======== Texte présenté

Un ouvrage de référence sur les usages et significations de la couleur est enfin disponible en français.
La bibliographie sur le sujet est encore bien mince. En France, le spécialiste de la couleur est l’historien Michel Pastoureau ; en Grande-Bretagne, son homologue est John Gage, ancien directeur du département d’histoire de Cambridge et membre de la British Academy. Voici plus de trente ans que ce spécialiste de Turner a mis sur le métier ce travail colossal, qui a abouti à une première publication en langue anglaise en 1993. Grâce au soutien de la Fondation de France et de l’Institut national d’histoire de l’art (INHA), celle-ci vient enfin d’être traduite en français. L’approche des deux spécialistes est toutefois différente. Contrairement au travail sémiologique de Michel Pastoureau né de ses recherches sur l’héraldique et la symbolique des couleurs, John Gage a privilégié l’écriture d’une grande synthèse historique de l’utilisation de la couleur dans les arts. La densité de son texte démontre à quel point cette histoire globale est difficile à appréhender, relevant d’un domaine à la fois sensoriel et scientifique. Une complexité sur laquelle ont souvent buté les artistes, confrontés par ailleurs à la difficulté matérielle de l’élaboration des couleurs. Certains ont accordé des valeurs symboliques ou religieuses aux couleurs, d’autres ont cherché à établir des hiérarchies chromatiques, d’autres encore ont initié le débat sur la primauté de la ligne au détriment de la couleur. Plus tard, la volonté de donner corps à la perception sensorielle des couleurs a ouvert la voie aux grandes révolutions picturales. Un projet qui s’inscrivait dans l’esprit de La Théorie des couleurs de Goethe (1810), prônant une approche subjective faisant de l’œil le seul outil d’analyse de l’expérience chromatique.

================

*Travail demandé*.
• 1. Restituez sous forme de liste JSON de chaînes, une chaîne par ligne et sans les lignes vides, tout le passage des enregistrements depuis la ligne contenant « Task: Select the treble clef tool » jusqu'à celle contenant « coord(49,28) », ces deux lignes comprises, et rien d'autre.
• 2. Rédigez la suite du texte sur l'histoire de la couleur, s'il vous plaît, en reprenant juste après sa dernière phrase.

======== Liste des enregistrements

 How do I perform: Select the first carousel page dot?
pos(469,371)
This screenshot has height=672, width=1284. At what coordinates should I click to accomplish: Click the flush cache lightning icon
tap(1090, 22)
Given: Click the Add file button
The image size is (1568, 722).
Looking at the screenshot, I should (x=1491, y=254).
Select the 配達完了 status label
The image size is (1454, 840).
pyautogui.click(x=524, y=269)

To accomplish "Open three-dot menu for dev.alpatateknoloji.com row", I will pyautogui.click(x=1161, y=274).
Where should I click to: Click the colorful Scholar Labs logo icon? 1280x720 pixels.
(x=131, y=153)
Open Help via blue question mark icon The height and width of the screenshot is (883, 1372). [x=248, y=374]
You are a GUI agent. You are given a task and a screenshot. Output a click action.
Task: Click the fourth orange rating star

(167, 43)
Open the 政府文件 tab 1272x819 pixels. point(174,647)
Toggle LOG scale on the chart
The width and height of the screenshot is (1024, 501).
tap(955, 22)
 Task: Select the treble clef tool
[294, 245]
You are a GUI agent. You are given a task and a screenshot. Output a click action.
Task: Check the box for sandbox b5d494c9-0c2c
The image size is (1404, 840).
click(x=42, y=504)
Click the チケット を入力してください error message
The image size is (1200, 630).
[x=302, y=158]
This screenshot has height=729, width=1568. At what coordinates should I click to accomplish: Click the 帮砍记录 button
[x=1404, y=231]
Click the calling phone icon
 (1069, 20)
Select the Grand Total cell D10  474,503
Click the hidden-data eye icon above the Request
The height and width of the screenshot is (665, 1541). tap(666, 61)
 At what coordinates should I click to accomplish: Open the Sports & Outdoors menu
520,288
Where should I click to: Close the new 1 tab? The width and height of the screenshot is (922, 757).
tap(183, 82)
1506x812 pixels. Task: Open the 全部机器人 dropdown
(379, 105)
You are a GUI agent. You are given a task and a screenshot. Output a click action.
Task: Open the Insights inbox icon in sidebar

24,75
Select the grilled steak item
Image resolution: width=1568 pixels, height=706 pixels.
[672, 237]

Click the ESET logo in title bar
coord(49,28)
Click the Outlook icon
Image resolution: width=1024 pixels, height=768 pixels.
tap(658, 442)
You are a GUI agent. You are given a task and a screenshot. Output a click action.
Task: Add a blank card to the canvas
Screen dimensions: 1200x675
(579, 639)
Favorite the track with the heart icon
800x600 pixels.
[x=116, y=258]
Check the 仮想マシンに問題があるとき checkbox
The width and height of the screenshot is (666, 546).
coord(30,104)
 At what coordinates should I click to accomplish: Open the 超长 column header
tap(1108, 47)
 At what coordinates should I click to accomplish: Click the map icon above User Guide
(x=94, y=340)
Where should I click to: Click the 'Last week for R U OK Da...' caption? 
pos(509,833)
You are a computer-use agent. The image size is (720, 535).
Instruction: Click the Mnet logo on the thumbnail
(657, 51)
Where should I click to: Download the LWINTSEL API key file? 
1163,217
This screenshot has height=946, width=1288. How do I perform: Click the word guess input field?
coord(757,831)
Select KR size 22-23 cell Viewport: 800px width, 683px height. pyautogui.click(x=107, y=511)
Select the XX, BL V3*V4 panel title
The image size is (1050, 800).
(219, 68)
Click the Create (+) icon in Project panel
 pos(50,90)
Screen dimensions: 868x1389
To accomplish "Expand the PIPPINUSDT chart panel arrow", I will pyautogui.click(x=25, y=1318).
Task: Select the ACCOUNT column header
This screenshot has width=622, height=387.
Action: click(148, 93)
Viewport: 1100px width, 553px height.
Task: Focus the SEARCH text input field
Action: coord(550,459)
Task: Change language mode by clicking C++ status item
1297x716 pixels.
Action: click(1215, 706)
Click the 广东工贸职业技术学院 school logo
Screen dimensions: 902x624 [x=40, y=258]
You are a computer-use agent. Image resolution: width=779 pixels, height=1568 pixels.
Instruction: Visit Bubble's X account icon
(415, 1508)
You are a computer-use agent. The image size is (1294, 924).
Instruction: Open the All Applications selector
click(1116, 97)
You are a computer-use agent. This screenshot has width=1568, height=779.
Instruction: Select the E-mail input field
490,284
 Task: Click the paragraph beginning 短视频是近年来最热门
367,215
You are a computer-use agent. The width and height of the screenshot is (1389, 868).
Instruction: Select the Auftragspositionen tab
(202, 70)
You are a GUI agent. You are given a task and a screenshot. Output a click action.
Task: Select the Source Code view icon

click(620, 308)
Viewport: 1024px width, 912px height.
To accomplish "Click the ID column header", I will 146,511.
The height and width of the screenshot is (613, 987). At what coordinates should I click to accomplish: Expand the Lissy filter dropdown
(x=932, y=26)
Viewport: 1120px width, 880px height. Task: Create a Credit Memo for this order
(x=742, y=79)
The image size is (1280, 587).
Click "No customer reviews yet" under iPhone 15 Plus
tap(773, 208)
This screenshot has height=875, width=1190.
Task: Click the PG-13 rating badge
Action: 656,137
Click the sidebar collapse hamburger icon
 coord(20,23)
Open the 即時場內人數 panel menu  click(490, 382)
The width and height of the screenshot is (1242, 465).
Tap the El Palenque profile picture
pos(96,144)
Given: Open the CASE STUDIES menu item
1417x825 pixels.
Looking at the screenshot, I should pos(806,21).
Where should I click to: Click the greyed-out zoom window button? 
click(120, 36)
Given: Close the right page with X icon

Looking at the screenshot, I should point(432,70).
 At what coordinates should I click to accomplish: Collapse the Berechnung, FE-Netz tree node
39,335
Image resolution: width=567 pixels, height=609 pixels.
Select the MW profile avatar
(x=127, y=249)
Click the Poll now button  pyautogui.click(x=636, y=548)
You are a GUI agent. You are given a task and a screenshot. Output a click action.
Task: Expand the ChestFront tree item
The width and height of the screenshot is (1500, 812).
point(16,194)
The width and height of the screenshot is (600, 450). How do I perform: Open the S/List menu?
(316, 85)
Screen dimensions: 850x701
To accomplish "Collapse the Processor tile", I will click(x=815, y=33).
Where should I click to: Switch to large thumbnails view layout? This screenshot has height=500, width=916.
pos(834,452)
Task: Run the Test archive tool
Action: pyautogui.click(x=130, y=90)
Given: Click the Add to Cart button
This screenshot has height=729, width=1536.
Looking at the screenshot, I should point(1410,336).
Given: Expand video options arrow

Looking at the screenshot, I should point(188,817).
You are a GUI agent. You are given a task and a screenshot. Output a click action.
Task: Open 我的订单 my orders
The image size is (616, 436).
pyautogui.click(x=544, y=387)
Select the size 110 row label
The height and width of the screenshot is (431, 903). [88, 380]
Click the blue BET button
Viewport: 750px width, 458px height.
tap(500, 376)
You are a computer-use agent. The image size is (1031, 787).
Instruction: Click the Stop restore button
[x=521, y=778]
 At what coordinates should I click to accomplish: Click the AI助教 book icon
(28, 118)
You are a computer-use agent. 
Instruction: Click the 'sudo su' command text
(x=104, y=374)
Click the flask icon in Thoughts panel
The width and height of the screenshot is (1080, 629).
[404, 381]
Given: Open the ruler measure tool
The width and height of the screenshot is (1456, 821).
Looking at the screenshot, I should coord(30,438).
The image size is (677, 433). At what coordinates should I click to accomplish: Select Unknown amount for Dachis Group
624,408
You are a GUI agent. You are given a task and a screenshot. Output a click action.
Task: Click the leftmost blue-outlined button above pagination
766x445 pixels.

================

*Réponses attendues*.
• 1.
[
  " Task: Select the treble clef tool",
  "[294, 245]",
  "You are a GUI agent. You are given a task and a screenshot. Output a click action.",
  "Task: Check the box for sandbox b5d494c9-0c2c",
  "The image size is (1404, 840).",
  "click(x=42, y=504)",
  "Click the チケット を入力してください error message",
  "The image size is (1200, 630).",
  "[x=302, y=158]",
  "This screenshot has height=729, width=1568. At what coordinates should I click to accomplish: Click the 帮砍记录 button",
  "[x=1404, y=231]",
  "Click the calling phone icon",
  " (1069, 20)",
  "Select the Grand Total cell D10  474,503",
  "Click the hidden-data eye icon above the Request",
  "The height and width of the screenshot is (665, 1541). tap(666, 61)",
  " At what coordinates should I click to accomplish: Open the Sports & Outdoors menu",
  "520,288",
  "Where should I click to: Close the new 1 tab? The width and height of the screenshot is (922, 757).",
  "tap(183, 82)",
  "1506x812 pixels. Task: Open the 全部机器人 dropdown",
  "(379, 105)",
  "You are a GUI agent. You are given a task and a screenshot. Output a click action.",
  "Task: Open the Insights inbox icon in sidebar",
  "24,75",
  "Select the grilled steak item",
  "Image resolution: width=1568 pixels, height=706 pixels.",
  "[672, 237]",
  "Click the ESET logo in title bar",
  "coord(49,28)"
]

• 2.
Au fil des chapitres, John Gage passe donc en revue les diverses théories, qu’elles soient artistiques, scientifiques, philosophiques ou religieuses, depuis l’Antiquité jusqu’au début du XXe siècle. Elles sont nombreuses, des plus empiriques, telle celle du philologue britannique Gladstone qui pensait, pour avoir analysé leur langage, que les Grecs étaient daltoniens, aux plus scientifiques avec Newton établissant l’échelle prismatique. Quelques pages abordent également le sujet sous un angle thématique : rapports entre les sons et les couleurs, rôle de la palette dans le travail du peintre. L’auteur met enfin à mal certaines théories du XXe siècle, qualifiées d’« idéologies », notamment celle de Josef Albers attribuant un langage propre aux couleurs. Sur le sujet de l’abstraction, son étude est donc parfois délibérément polémique. L’ensemble témoigne néanmoins d’une remarquable érudition, soutenue par un important appareil critique et ponctuée d’une iconographie bien choisie.
John Gage, Couleur et culture. Usages et significations de la couleur de l’Antiquité à l’abstraction, trad. Anne Béchard-Léauté et Sophie Schvalberg, éd. Thames & Hudson, 336 p., 79 euros, ISBN 978-2-87811-295-5.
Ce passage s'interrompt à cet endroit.